Local health authorities said Thursday that the desired public health effects of the city's 2-year-old smoking ban will be seen "little by little," after the situation from last year remained largely unchanged from the previous year.
"More public education and training on anti-smoking efforts are needed this year," Li Zhongyang, deputy chief of Shanghai Health Promotion Committee, which introduced the ban in 2010, told reporters at a press conference Thursday, where local authorities released a white paper report on the city's public smoking situation two years after it was created for the 2010 World Expo in Shanghai.
Last year, the city's smoking rate at public places only dropped to 18.1 percent from the 18.6 percent achievement made in 2010, a year after the ban had been in place.
The figures further showed that not even an increment of 1 percent in people or establishments were charged for breaking the rules last year, with only 66 public places and five taxi drivers punished 157,750 yuan ($25082) last year.
Authorities, however, plan to introduce more enforcement measures this year, including more training staff at public places that have a high prevalence of smokers, and the use of smoke and PM2.5 detectors, to achieve better results when the ban turns 3 next year, the committee's deputy director, Tang Qiong said Thursday.
Local Internet cafés, entertainment venues and restaurants, meanwhile, continued to hold the highest smoking rates last year at 54 percent, 43.9 percent and 25.4 percent, respectively, said the report.

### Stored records
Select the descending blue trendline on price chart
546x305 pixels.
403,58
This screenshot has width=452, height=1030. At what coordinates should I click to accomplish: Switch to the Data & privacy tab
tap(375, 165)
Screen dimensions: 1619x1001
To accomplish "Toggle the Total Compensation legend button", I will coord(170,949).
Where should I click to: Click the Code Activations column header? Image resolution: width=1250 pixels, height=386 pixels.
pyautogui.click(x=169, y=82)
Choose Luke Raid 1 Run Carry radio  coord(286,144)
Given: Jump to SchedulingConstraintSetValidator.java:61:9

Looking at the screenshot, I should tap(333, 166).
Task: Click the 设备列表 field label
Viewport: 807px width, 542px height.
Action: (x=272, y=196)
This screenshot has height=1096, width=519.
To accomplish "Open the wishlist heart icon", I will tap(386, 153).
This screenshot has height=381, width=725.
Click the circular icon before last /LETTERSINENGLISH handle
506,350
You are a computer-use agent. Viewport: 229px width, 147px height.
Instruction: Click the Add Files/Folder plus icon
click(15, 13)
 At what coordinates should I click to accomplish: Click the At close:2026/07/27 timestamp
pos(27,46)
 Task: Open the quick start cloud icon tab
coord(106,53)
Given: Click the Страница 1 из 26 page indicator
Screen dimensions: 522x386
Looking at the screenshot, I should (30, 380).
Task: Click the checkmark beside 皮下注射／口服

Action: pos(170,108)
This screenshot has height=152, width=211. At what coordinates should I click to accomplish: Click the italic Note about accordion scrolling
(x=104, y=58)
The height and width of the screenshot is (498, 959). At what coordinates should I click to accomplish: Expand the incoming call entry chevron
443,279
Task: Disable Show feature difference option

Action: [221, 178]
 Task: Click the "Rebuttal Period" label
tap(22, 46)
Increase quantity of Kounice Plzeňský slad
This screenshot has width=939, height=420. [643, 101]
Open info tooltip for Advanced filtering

### Work instruction 1
Name each kind of venue that the article on Shanghai's smoking ban reports as having the highest smoking rates last year, along with its rate.
### Work instruction 2
Write the next part of the article on Shanghai's smoking ban, picking up after its final sentence.
The stored records are material kept apart from the article.

### Task result 1
Internet cafés, 54 percent; entertainment venues, 43.9 percent; restaurants, 25.4 percent.

### Task result 2
But success was noted at other places last year, particularly hospitals, schools, sports stadiums and on public transport, where saw smoking rates rested at 1.7 percent, 2.4 percent, 8.3 percent and 17.6 percent, respectively.
The data was enough to satisfy nearly 600,000 surveyed residents, though the situation in 2010 pleased roughly 4 percent more people.
Currently, some 1,170 volunteers in the city also help authorities crack down on violators, who can be fined 50 yuan to 30,000 yuan for smoking in banned public places, or allowing others to do so.
Fu Hua, secretary of Fudan University's Public Health College, meanwhile, Thursday repeated the message given to the committee in 2010, saying that the city ought to expand the ban to include all public areas, not just 16 specific places.
"It would also make enforcement more straightforward for officials to carry out," he told the Global Times Thursday.